#### Stored records:
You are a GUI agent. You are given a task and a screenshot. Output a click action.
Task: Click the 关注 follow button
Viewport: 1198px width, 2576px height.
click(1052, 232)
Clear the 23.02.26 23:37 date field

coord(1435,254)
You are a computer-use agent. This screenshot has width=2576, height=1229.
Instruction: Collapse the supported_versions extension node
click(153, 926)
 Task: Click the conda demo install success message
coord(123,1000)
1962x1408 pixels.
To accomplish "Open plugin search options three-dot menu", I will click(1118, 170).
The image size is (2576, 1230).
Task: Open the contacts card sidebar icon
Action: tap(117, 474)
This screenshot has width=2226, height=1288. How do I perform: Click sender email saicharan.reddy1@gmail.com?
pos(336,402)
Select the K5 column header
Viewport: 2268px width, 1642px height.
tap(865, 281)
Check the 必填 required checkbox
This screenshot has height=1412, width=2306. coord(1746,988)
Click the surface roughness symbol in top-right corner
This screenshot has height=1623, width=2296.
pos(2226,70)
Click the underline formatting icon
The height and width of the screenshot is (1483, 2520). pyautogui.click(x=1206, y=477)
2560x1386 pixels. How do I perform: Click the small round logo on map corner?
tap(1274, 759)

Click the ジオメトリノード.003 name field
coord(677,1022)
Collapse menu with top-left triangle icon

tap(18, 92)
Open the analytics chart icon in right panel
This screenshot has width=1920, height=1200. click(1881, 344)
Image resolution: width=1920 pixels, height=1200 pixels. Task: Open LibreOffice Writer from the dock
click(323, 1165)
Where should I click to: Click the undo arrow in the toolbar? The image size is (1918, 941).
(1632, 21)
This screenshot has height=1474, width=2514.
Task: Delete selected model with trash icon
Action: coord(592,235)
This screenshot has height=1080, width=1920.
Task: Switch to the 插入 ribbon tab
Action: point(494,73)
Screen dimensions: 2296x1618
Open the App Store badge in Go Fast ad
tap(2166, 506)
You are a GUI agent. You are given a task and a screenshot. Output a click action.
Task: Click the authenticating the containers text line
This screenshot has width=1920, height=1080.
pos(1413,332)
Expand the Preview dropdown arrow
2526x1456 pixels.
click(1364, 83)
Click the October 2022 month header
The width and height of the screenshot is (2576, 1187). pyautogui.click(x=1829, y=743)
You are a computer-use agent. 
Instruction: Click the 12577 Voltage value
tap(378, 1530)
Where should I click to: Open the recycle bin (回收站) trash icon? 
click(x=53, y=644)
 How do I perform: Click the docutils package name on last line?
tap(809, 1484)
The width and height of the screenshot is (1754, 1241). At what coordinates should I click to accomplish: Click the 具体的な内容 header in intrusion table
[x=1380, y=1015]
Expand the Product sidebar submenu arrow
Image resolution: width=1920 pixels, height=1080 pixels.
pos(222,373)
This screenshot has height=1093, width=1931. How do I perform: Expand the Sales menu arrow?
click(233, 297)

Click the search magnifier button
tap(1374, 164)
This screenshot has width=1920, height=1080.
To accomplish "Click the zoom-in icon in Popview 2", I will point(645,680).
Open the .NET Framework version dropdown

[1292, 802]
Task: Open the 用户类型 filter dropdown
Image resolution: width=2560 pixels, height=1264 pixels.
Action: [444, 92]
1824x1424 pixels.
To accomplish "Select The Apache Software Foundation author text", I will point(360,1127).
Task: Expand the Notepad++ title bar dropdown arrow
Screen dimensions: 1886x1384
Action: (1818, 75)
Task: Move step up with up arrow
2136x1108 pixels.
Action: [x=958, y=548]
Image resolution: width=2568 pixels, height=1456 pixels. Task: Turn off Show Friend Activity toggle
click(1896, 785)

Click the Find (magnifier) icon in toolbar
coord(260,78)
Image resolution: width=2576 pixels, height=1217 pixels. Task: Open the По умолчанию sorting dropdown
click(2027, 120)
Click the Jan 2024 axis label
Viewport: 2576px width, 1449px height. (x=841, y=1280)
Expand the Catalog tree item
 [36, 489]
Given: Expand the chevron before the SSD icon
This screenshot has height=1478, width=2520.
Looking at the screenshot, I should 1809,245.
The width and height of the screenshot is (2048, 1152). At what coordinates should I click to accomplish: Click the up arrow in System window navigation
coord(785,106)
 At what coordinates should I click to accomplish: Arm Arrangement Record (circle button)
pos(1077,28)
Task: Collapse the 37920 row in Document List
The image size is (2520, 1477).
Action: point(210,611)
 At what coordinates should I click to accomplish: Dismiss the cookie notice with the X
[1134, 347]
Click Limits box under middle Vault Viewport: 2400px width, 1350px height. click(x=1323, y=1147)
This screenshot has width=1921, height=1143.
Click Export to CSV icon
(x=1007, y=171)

#### Work item:
Report how many lines in the data above contain "text", without any other words.

#### Task response:
2